Frente a un escenario de ruptura y fragmentación, de sentimientos pétreos, la llegada de Francisco ciertamente me ha movilizado. Un hombre que ha caminado las villas, que sabe del sufrimiento de los más desposeídos y marginados. Un hombre que desde siempre, y repitiendo el gesto que Jesucristo tuvo con los discípulos en la Última Cena, acostumbró arrodillarse frente a los jóvenes adictos y lavar sus pies. La cotidianeidad de Bergoglio entre nosotros estuvo dominada por esta entrega, por este compromiso, por este ejemplo de vida.
Mi columna va tomando forma y sentido.
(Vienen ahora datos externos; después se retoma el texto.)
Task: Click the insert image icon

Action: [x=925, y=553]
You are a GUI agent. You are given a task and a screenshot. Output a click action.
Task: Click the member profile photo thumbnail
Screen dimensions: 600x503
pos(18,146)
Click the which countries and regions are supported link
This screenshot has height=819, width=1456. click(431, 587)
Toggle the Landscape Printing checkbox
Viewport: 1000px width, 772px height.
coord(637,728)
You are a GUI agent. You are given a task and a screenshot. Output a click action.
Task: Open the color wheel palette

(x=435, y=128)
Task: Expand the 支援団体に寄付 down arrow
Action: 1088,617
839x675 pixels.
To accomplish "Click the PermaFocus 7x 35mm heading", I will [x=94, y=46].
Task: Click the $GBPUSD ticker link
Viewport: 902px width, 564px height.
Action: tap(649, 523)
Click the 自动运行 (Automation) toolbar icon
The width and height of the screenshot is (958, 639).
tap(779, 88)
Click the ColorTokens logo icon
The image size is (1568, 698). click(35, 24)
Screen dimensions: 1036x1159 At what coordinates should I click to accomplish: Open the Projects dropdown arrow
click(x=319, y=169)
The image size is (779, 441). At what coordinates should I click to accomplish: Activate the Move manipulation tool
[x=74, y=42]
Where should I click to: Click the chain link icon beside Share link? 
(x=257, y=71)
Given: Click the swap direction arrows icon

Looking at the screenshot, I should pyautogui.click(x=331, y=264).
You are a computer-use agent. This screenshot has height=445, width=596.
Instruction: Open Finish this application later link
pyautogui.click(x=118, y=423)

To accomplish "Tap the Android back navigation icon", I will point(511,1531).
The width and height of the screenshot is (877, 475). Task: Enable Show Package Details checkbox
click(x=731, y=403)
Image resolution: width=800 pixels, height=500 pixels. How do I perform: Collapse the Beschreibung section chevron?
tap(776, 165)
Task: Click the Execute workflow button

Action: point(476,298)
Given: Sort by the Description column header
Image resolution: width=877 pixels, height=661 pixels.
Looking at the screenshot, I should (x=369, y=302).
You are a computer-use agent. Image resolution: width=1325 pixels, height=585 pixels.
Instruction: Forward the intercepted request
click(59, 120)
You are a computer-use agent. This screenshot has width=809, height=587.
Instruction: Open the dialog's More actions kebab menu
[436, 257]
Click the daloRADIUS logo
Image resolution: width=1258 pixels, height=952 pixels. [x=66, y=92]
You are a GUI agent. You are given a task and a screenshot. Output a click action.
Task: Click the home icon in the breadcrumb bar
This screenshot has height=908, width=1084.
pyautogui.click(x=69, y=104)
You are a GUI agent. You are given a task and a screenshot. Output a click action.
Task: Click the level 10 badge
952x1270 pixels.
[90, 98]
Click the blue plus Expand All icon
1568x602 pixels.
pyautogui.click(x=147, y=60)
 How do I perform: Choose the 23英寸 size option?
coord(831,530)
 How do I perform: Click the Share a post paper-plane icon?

Mi cercanía con el grupo de curas que desempeña su labor pastoral en nuestras villas, mi amistad con el querido padre “Pepe” Di Paola, y el respaldo permanente del nuevo Papa al movimiento de curas villeros me hacen sentir (humildemente) muy próximo a nuestro Santo Padre en esta tarea de profundo compromiso.
Sucede que para quienes trabajamos en el tema de las adicciones, saber que desde ahora tenemos en Roma un enorme aliado en la lucha nos exige redoblar esfuerzos, nos intima a sembrar semillas y difundir la palabra.
Creo que nadie puede ser indiferente a la llegada de un nuevo Pontífice. Siempre algo genera, hasta en los no creyentes o escépticos. Pero siento que esta vez, como nunca antes, la invitación a mirar la ciudad con ojos cálidos y el corazón flameante nos golpea, con ternura e insistencia, la puerta de nuestros hogares.
Durante un par de meses he ido postergando la intención de sentarme a escribir un par de líneas introductorias referidas a una de las problemáticas sociales que más nos acucia: las drogas. Hasta hoy, hasta este punto. Seguido.